> Challenge 1: In the blog post about eye contact and shoeless feet in Sweden, what did someone point out within five minutes of arriving at the friend's house?
> Challenge 2: Carry on with the blog post about eye contact and shoeless feet in Sweden, picking up right after its last paragraph.

Swedish Language Blog

Eye Contact and Shoeless Feet in Sweden Posted by on Jun 19, 2012 in Culture

Learning Swedish, or any language really, also means learning a bit about the culture. Whether it is finding out more about the politics of a country or understanding the dinner habits, as you grow more comfortable with a language, it becomes more important to also grow comfortable with the culture. Or at least understand that culture. Not too long after I moved back to the US from Sweden, I wrote Swedish Cultural Exchange and discussed a few of the different cultural things I brought back with me. Taking my shoes off whenever I enter someone’s home is one of the things that is most obvious to me.

It became even more obvious the other day. I was back home to visit an old friend who is getting married to a lovely woman. We were a group of about 12 guys who played some golf, went to a baseball game, and went for dinner and drinks. All in all, a great way to spend time with old friends. In between golfing and baseball though, we went to a friend’s house. I immediately took my shoes off. Because that’s what I do. It wasn’t more than five minutes before someone pointed out that I was the only person, out of 12, who didn’t have shoes on. Even though we were only there for a little while, we still went in, so my shoes went off. My friends laughed at my Swedishness and I left my shoes off.

It was one of those moments that doesn’t matter when you’re with friends. But it was also one of those moments that demonstrates the little differences in culture. Had I been in Sweden with all of my friends though, expectations would have been different. Had we been in Sweden, shoes would have been removed before entering the home (be sure to have nice socks on. Or at least socks without holes in them). Had we been in Sweden, we probably would have been dressed just a bit better (my 10 year old baseball cap would have been left at home).

> Provided data:

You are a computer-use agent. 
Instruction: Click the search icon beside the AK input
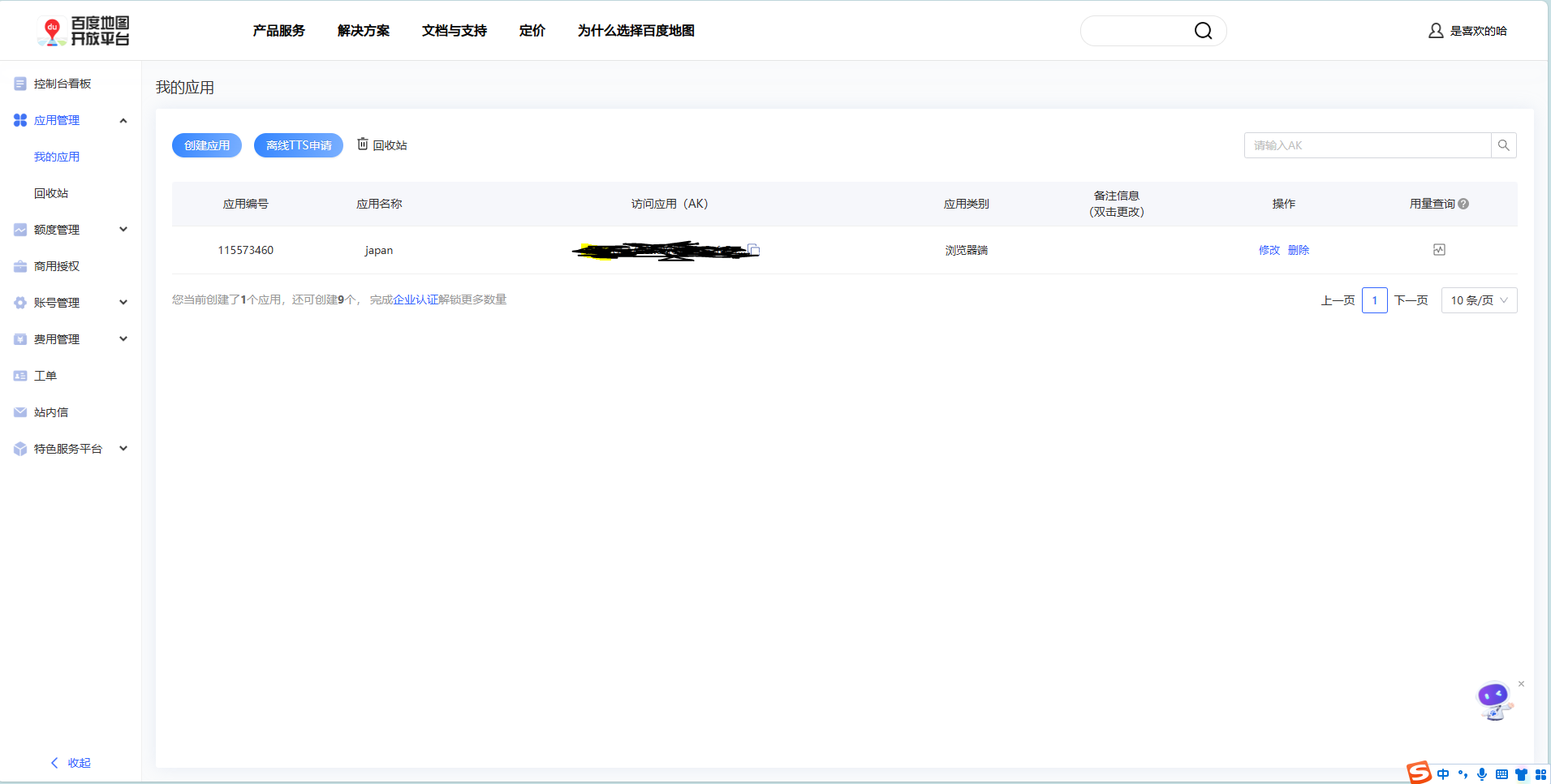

> Written response 1: That the writer was the only one of the 12 people without shoes on.

> Written response 2:
Sweden.se does a good job of presenting a lot of those differences and has a video about what to expect at a dinner party. The video below is a little hokey. That’s ok. It shows a couple of those little things that differ between cultures. A few of those little things that are expected in Sweden. Like taking your shoes off when you enter a home. But it also fails to explain all that toasting. Which is a shame, because it can get kind of confusing.

Just as above, had we been in Sweden, every time we toasted my soon-to-be-married friend, we would have held our glasses up, looked everyone in the eyes before drinking, taken a drink, then looked everyone in the eyes once more. Never once would our glasses touch. And of course, we would have said skål [cheers].

Depending on how fancy the dinner party is, you will actually make eye contact in a specific way. If you have a dinner partner you will first look at them with glass raised and nod. Then to the person sitting to your other side, and finally to the person sitting aross from you. That’s three nods. Then drink. Now, with glass still raised, look at all the same people, make eye contact, and give a quick nod. Good. You’re done. Now repeat every single time someone proposes a toast.

And a final word of warning. If you find yourself at a dinner party that may last a while with alcohol in front of you, exercise caution. There can be a surprising number of toasts. Do not feel it necessary to drink the entire shot of akvavit in front of you. Halves are fine. You’ll notice that the more seasoned Swedes will stretch one shot to two toasts. Follow their lead.

Have fun!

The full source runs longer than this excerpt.